Staged in Ueno Park, Tokyo, The Constant Gardeners is a performative piece that sees a team of four robots create illustrations by raking patterns into a canvas of crushed black basalt. Analysing past video footage from across a wide range of sporting disciplines and events, The Constant Gardeners communicate and celebrate the motion and physicality in professional athletics.
The Constant Gardeners draws on the aesthetic and craft of the traditional Japanese Zen garden, and from the sportspeople who meticulously hone their movements to reach the top of their game.
In daily performances, the ‘gardeners’ will collaborate to create 150 unique illustrations throughout the Olympics. Some will showcase the story of an event unfolding over time, while others will shine a light on a single spectacular movement or sporting moment.
The robotic performances are linked directly to the schedule for the Tokyo 2020 Olympic and Paralympic Games, using data read from video clips athletic performances. The aim is for the artwork to complete at least one illustration for every discipline.

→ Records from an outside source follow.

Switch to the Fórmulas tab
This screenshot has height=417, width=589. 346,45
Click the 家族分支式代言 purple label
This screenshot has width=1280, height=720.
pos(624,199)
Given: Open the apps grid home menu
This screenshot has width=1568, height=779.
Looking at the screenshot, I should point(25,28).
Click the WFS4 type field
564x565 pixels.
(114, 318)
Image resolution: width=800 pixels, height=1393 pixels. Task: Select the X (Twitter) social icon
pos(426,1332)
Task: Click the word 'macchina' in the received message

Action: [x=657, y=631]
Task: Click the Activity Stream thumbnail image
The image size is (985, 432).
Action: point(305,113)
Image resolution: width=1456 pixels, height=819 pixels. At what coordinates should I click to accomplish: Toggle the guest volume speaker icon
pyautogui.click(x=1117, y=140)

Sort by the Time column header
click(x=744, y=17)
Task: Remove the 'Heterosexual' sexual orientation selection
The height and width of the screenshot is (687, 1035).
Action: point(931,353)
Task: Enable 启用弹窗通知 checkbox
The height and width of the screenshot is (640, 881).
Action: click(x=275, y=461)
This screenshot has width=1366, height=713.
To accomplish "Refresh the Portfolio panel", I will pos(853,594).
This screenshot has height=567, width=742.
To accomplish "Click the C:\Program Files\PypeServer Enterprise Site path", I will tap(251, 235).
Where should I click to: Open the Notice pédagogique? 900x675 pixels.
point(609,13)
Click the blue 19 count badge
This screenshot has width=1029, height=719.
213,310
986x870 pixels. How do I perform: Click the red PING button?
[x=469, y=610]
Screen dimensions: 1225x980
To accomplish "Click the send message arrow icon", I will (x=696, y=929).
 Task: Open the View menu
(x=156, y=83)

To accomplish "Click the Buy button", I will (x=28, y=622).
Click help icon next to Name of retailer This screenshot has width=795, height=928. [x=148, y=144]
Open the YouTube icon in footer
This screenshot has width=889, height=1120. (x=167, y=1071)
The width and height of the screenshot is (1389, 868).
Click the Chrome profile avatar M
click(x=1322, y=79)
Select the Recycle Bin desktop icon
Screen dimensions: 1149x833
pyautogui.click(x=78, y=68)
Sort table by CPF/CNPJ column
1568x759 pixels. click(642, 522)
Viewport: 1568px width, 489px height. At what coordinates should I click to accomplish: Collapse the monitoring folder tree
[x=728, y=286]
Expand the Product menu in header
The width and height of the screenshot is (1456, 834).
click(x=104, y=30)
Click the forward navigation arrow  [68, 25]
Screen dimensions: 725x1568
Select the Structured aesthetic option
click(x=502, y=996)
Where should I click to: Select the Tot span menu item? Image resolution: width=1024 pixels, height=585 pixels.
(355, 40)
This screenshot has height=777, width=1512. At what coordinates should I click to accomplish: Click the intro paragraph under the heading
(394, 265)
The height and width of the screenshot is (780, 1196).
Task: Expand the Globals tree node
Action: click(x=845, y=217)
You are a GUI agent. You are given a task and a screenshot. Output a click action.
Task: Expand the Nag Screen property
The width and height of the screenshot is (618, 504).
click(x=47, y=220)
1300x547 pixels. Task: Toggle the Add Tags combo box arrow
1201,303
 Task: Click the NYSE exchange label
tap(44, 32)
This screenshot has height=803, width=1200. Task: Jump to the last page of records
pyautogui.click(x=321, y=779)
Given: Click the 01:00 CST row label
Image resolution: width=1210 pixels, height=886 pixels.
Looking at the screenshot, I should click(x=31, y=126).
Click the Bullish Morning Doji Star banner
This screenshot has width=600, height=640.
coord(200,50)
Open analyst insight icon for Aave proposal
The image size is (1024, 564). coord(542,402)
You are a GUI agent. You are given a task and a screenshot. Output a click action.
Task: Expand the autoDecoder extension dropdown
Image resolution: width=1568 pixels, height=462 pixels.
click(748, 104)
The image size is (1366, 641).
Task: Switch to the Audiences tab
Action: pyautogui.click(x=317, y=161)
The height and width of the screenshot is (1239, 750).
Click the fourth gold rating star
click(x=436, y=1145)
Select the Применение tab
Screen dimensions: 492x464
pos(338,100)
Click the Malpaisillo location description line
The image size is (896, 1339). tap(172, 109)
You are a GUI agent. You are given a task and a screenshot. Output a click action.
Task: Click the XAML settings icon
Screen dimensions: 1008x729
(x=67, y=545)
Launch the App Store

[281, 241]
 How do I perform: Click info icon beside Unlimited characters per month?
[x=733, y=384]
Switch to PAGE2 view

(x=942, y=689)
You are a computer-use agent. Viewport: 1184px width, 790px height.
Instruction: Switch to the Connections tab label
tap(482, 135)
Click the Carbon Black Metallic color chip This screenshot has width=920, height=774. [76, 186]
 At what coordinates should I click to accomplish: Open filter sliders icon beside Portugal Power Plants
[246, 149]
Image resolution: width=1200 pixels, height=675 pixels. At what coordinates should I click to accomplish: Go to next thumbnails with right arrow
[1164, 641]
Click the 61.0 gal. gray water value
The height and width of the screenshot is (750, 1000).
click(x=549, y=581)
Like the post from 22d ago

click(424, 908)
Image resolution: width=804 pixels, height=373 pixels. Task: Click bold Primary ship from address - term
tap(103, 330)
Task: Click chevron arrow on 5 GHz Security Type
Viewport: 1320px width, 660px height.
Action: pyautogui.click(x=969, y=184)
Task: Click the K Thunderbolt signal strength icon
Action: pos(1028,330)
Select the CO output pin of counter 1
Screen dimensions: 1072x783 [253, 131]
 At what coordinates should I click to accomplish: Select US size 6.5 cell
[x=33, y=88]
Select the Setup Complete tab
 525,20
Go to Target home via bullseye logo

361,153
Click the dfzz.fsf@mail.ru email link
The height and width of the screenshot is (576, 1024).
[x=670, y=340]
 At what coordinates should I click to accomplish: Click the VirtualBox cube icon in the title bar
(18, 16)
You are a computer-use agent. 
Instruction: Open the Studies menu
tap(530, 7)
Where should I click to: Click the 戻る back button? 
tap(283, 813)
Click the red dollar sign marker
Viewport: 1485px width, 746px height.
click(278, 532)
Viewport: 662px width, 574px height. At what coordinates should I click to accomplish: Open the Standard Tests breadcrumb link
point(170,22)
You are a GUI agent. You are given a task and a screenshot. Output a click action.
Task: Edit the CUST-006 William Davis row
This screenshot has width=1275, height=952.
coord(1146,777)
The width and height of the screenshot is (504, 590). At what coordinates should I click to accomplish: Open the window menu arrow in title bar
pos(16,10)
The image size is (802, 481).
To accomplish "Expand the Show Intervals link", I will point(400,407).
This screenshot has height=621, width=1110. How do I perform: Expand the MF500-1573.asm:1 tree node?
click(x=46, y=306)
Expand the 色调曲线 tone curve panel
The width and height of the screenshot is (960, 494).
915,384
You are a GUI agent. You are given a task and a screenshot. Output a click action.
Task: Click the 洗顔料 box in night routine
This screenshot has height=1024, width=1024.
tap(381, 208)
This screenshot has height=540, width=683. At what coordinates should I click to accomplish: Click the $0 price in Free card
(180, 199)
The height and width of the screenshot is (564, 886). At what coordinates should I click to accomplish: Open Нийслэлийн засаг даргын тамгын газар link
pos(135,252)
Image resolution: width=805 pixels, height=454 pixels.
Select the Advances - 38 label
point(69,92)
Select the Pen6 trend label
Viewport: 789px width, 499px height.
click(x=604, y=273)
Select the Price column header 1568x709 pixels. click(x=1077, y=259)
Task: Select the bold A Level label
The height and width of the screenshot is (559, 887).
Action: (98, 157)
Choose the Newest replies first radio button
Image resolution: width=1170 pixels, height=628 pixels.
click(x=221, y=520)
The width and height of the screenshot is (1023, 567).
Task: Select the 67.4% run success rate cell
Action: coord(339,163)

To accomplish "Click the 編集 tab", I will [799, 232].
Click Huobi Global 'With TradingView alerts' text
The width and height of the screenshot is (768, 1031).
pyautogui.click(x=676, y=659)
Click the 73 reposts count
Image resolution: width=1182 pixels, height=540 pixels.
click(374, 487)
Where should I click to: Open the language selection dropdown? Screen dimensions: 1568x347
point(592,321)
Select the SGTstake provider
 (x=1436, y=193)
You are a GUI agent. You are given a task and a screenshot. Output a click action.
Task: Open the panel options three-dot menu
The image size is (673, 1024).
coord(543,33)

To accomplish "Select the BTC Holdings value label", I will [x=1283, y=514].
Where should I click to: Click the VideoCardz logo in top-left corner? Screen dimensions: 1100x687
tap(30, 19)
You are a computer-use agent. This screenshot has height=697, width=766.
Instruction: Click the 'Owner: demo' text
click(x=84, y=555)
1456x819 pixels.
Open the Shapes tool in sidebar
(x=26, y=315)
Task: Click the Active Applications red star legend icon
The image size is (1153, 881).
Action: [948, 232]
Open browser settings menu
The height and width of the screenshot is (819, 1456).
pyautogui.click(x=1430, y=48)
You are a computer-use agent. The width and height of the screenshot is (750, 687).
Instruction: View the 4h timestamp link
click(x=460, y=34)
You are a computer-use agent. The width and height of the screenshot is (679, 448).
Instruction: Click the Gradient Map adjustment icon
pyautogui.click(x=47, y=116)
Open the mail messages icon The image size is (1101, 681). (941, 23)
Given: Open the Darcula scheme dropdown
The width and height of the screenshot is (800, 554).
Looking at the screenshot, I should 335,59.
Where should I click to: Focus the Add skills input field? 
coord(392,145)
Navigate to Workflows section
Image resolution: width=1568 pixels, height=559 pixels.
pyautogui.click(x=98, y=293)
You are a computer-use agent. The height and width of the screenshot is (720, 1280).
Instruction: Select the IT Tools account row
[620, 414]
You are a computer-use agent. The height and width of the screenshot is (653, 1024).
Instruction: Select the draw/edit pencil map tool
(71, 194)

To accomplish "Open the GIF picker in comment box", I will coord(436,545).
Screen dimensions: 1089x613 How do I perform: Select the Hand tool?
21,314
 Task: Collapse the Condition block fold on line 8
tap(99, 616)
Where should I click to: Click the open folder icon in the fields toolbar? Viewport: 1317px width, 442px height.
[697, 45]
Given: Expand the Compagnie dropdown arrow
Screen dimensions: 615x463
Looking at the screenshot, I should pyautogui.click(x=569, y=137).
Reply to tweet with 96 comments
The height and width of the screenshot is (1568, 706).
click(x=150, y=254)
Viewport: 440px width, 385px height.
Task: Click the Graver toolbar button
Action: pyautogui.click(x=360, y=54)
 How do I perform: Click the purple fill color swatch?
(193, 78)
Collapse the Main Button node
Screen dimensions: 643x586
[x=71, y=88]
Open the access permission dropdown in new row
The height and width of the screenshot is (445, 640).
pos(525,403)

‘By developing new paradigms in robotics and performative arts, we hope to show how innovative technologies can be used in storytelling, offering audiences in Tokyo an accessible, meaningful experience that celebrates the Tokyo 2020 Games and the incredible skill and achievements of its athletes,’ explains Jason Bruges.
Forming part of the Tokyo Festival Special 13, the installation was commissioned by The Tokyo Metropolitan Government and Arts Council Tokyo and is delivered in collaboration with the British Council as part of the UK/Japan bilateral season.
The robots used in Bruges’ installation were reclaimed following a lifetime in industry, working to produce cars in a BMW factory. Each was reconditioned and repainted for its new role, but it didn’t come without hurdles. The robots were originally designed to perform minimal, industrial, and endlessly repeating movements.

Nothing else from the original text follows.